For Atul Dalakoti, a fluent Mandarin-speaking Indian businessman, his first pleasure in the New Year will be to receive his prime minister in Beijing, a place Dalakoti called home for the past 30 years.
The 43-year-old Peking University graduate came to China with his family at the age of 13 and gradually grew into an Indian industrial leader here.
Being the executive director of the China Office of the Federation of Indian Chambers of Commerce and Industry, Dalakoti is glad to work as a bridge between the two sides using his knowledge and relations.
"Sino-Indian cooperation is key to the 21st century. We do have competition but cooperation is the priority," said Dalakoti.
To his joy, Chinese statistics showed that trade between the world's two largest developing nations boomed to $34.2 billion from January to November last year, up 54 per cent from the same period the previous year.
"The rapid growth in bilateral trade has been attributed to the improving relations between the two countries," Dalakoti said, adding that he is looking forward to an even rosier economic future brought by warming bilateral ties.
Foreign Ministry spokeswoman Jiang Yu announced Thursday that Indian Prime Minister Manmohan Singhwould make his first official visit to China as prime minister from January 13-15.
Singh is scheduled to give a speech at one of the capital's top academic institutions.
"China and India are two largest developing countries in the world and both face the same tasks of development. We also work on ensuring regional and world peace and stability," Jiang told the regular news briefing.

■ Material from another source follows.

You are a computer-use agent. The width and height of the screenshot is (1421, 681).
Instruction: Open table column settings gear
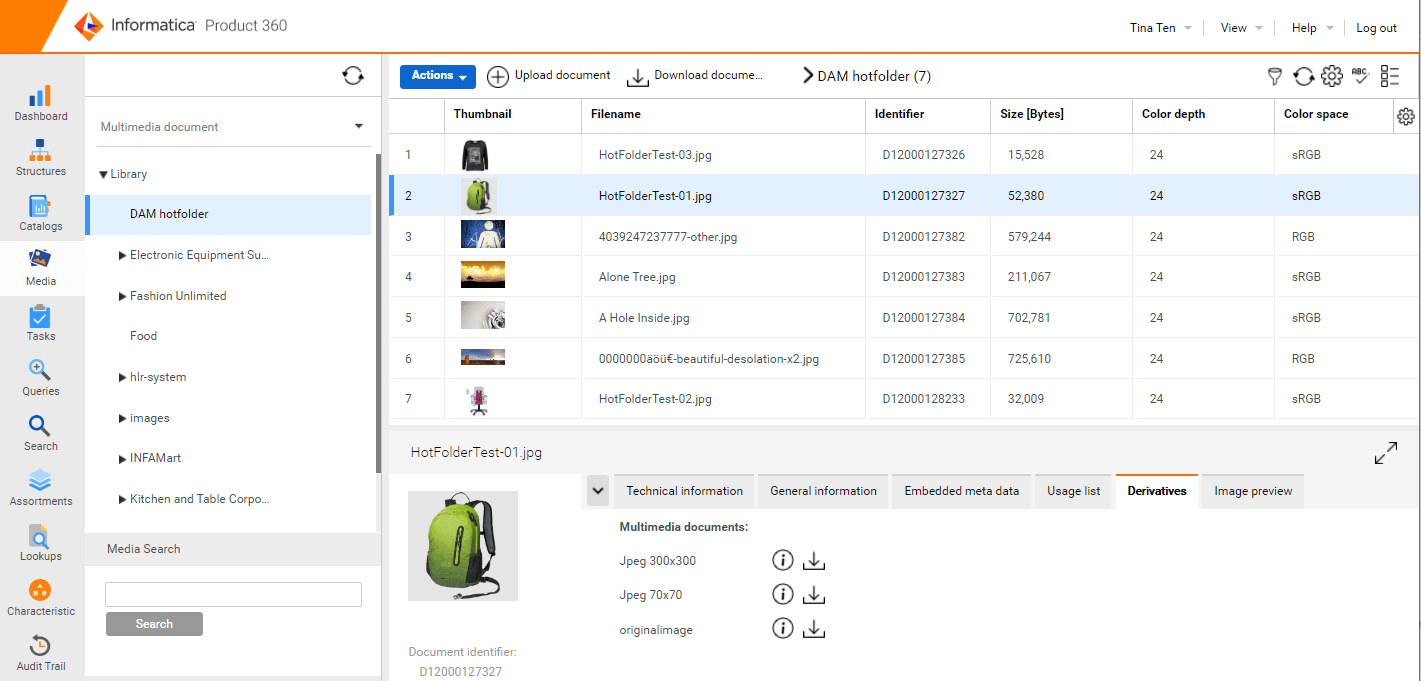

"We are willing to bring the strategic cooperative partnership between the two countries to a new level," she added.
It is widely believed that border disputes, economic cooperation, India's bid for a permanent seat at the UN Security Council and free trade will top the agenda during the visit.
According to Jiang, the two sides held three rounds of talks at special representative level last year.
"We will make joint efforts to try to find a fair and rational settlement that is acceptable to both countries," she added.
From the eyes of an Indian businessman in Beijing, Dalakoti said he felt ties between the two countries were getting better and better.
"I understand that frequent trips and meetings between Indian and Chinese leaders are key to fostering closer understanding and economic co-operation," Dalakoti said.
President Hu Jintao visited India in November 2006, the first trip by a Chinese president in a decade. And Indian Congress Party President Sonia Gandhi became the first foreign leader to visit China after the 17th Party Congress last October.
The two countries also held their first-ever anti-terror drills at the end of last year, involving about 100 soldiers from each side.
According to Dalakoti's sources, more than 30 of India's leading businessmen will accompany Singh to visit China this time.
"Deals are expected to be made in areas such as infrastructure construction and telecommunications," he said.
Chinese experts think highly of Singh's upcoming visit, saying the trip will help the two countries deepen cooperation in many areas.
"The Sino-Indian ties will continue to develop as the two countries are highly complementary economically," said Wu Jianmin, president of China Foreign Affairs University and a former senior diplomat, in a recent interview.
He said China attaches great importance to its emerging neighbor and increasing common interests would push cooperation at both bilateral and multilateral levels.